José Moran

José Moran is completing a PhD in the interdisciplinary applications of statistical physics and complex systems under the direction of Jean-Philippe Bouchaud and Jean-Pierre Nadal.  He graduated from the École Polytechnique and the École Normale Supérieure, where he studied applied mathematics and statistical physics. He now works at the Centre d’Analyse et de Mathématique Sociales in Paris, as well as within the Capital Fund Management/École polytechnique Chair of Econophysics and Complex Systems.

His research has  focused on what is generally known as the “small shocks, large business cycle” puzzle, namely how small idiosyncratic shocks to firms can grow into large economic fluctuations, instead of compensating each other when one looks at aggregate quantities. To better understand this he has done empirical work to identify statistical facts that emerge from large datasets of firm level data, as well as theoretical work on the possible mechanisms of shock propagation in networked economies.
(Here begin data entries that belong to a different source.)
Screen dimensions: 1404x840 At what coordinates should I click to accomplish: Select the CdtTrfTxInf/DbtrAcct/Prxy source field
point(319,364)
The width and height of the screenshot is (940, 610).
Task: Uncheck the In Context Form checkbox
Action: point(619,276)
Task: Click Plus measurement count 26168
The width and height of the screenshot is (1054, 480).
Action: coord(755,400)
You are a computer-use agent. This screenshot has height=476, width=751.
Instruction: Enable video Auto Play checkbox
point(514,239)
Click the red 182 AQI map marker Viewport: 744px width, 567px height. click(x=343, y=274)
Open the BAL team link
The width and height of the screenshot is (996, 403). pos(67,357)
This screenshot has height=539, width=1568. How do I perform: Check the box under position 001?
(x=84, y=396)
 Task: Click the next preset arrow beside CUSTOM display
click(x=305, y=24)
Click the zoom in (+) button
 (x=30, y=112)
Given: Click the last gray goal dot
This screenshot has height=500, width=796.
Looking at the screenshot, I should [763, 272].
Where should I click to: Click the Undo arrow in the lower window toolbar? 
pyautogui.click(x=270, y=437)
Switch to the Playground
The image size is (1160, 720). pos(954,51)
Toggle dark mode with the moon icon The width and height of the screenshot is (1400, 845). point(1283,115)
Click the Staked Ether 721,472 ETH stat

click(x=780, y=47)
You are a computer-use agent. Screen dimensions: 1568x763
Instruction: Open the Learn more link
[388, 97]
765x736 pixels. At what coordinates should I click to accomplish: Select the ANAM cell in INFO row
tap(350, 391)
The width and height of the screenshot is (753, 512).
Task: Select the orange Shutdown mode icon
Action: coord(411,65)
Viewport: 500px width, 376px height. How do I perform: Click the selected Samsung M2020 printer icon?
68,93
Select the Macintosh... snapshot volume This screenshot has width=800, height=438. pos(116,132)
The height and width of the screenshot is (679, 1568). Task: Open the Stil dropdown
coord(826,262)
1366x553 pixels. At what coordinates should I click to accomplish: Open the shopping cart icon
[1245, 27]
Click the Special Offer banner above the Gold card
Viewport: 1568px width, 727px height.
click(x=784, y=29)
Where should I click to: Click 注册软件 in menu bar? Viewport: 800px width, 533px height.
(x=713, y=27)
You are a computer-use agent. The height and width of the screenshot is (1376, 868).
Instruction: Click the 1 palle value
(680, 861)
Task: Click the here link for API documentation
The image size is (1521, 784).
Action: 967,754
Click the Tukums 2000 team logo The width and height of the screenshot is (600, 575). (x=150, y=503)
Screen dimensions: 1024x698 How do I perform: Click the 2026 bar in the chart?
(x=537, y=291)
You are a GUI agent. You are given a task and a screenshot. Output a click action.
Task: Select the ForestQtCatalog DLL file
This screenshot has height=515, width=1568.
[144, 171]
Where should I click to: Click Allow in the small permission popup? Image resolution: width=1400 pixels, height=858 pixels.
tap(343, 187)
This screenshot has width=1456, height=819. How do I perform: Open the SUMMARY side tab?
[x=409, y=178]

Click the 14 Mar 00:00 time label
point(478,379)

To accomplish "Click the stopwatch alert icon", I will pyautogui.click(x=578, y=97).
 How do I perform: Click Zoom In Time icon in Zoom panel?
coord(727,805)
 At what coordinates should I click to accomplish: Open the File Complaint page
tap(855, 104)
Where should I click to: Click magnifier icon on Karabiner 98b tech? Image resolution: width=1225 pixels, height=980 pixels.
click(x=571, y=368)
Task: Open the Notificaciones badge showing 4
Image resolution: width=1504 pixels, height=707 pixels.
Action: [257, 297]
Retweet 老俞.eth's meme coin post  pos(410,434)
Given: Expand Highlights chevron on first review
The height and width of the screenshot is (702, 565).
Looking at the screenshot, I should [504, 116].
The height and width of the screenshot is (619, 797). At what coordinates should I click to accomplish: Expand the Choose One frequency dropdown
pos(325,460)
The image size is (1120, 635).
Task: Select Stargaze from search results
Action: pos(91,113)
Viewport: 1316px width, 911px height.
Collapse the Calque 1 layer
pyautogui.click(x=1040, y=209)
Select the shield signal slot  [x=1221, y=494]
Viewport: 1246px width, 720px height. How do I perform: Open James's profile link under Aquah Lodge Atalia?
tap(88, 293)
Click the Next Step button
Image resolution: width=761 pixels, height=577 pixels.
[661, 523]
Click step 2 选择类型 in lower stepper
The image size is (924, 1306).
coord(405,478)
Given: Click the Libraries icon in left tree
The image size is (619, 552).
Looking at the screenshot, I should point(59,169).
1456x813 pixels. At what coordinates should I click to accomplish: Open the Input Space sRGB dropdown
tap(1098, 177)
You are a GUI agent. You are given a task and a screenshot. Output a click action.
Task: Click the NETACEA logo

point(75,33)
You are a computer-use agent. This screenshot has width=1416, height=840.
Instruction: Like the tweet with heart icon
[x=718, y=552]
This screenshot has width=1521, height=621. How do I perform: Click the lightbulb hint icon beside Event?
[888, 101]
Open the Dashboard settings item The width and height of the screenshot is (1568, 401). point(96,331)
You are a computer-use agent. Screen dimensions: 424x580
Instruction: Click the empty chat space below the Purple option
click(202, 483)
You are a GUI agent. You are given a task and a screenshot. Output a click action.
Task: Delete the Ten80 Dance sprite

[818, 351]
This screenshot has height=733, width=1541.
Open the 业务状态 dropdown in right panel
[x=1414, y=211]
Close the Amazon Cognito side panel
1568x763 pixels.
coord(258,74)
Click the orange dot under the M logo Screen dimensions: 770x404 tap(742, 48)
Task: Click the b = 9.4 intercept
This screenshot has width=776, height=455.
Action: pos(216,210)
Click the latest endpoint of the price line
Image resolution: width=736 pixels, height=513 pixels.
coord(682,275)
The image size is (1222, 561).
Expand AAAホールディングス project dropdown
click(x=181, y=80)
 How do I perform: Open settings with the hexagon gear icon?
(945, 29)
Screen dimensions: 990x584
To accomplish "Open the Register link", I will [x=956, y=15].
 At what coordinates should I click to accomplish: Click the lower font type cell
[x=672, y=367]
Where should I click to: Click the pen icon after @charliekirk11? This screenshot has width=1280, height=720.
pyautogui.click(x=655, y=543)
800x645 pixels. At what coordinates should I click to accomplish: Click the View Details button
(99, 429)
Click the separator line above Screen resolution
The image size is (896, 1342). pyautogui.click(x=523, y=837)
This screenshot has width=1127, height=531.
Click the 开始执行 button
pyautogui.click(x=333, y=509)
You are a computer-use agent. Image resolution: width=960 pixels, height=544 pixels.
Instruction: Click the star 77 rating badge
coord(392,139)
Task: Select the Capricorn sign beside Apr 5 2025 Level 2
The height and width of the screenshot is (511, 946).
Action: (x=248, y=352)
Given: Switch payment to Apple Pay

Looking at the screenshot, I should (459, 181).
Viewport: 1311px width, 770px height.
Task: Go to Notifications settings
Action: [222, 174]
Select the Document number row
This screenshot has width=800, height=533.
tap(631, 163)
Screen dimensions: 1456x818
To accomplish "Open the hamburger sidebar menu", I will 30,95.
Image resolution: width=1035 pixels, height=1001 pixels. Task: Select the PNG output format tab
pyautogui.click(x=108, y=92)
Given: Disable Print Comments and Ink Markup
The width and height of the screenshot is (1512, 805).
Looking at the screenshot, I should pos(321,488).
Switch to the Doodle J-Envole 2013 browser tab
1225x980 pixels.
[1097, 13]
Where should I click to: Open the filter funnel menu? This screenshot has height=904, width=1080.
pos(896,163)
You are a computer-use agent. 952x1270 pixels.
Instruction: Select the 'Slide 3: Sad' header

He is also keen on doing numerical simulations of agent-based models, with a particular interest in memory and imitation effects in agents’ decisions, and uses tools from statistical physics to find their appropriate analytical description and solution.

After his PhD, José is set to join the Mathematical Institute and the Institute for New Economic Thinking at the University of Oxford as a postdoctoral researcher under Doyne Farmer.